Task statement:
Convert everything from the line containing "This screenshot has height=360, width=682." down to the line containing "Action: click(527, 14)" into a JSON list of strings, one per line, skipping blank lines. Leave the pictures out of the answer.

— Begin Records for this exercise —

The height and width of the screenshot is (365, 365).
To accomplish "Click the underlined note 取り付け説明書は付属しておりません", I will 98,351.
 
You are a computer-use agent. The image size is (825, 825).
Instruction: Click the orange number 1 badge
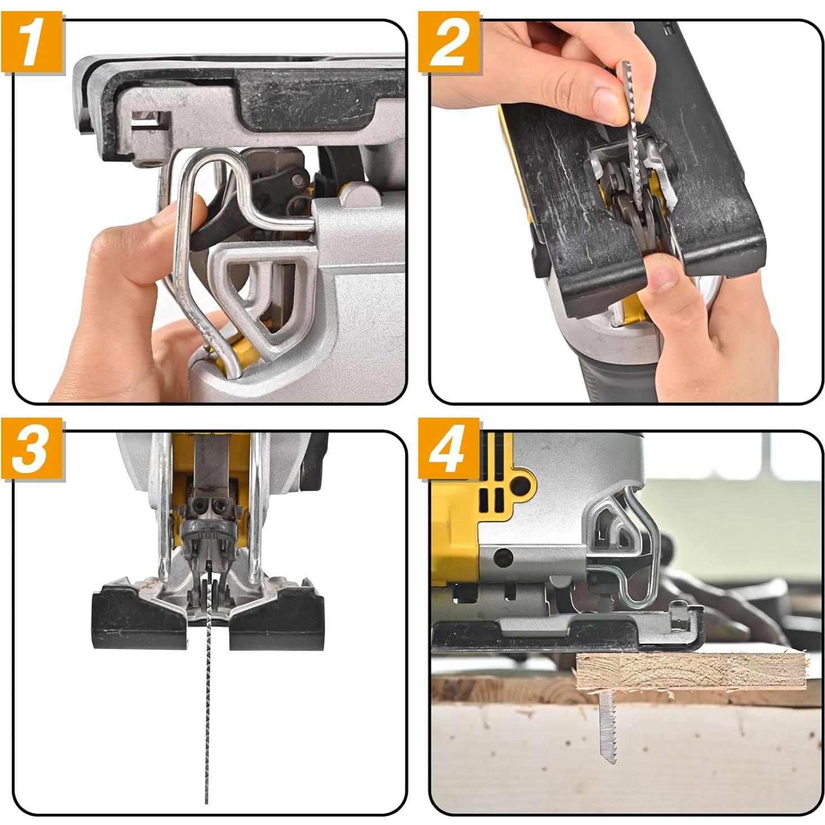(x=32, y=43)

— End Records for this exercise —
— Begin Records for this exercise —

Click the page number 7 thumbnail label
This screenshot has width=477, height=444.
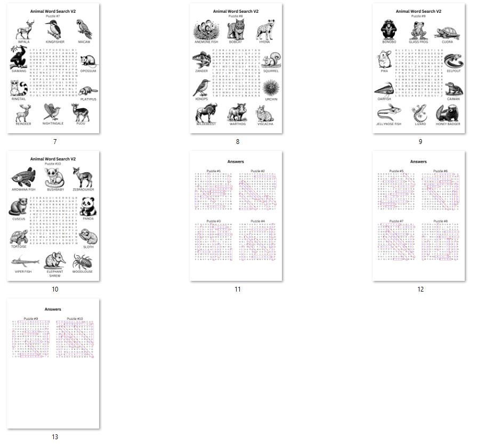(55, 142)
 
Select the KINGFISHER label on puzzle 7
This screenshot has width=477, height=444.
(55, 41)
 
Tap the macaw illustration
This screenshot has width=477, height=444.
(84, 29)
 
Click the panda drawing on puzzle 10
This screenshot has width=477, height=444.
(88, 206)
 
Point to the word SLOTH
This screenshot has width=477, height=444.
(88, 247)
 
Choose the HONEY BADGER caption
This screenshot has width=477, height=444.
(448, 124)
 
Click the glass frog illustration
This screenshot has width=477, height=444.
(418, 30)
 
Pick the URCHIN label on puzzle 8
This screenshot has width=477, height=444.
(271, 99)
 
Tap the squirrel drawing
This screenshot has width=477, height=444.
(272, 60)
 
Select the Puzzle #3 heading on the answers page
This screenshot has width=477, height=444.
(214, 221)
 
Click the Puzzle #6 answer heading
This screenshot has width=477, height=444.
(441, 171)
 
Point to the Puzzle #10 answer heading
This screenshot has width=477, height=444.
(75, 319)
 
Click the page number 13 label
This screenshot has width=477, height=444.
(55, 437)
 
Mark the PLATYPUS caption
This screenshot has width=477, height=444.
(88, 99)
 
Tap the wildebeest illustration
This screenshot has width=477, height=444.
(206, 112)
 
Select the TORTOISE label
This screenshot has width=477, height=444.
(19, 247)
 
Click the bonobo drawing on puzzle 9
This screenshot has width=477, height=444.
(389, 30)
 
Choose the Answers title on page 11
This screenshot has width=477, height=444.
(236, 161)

— End Records for this exercise —
— Begin Records for this exercise —

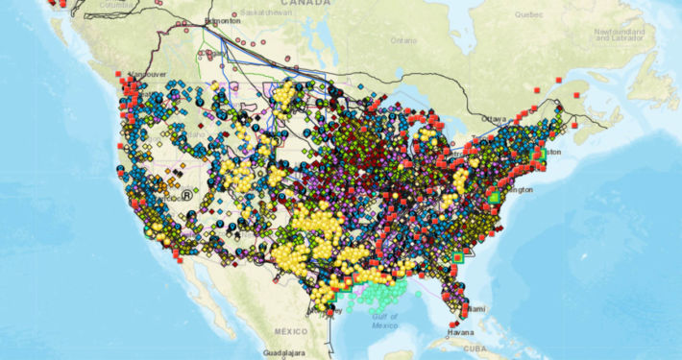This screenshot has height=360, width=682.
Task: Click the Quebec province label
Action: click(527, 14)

— End Records for this exercise —

Worked solution:
[
  "This screenshot has height=360, width=682.",
  "Task: Click the Quebec province label",
  "Action: click(527, 14)"
]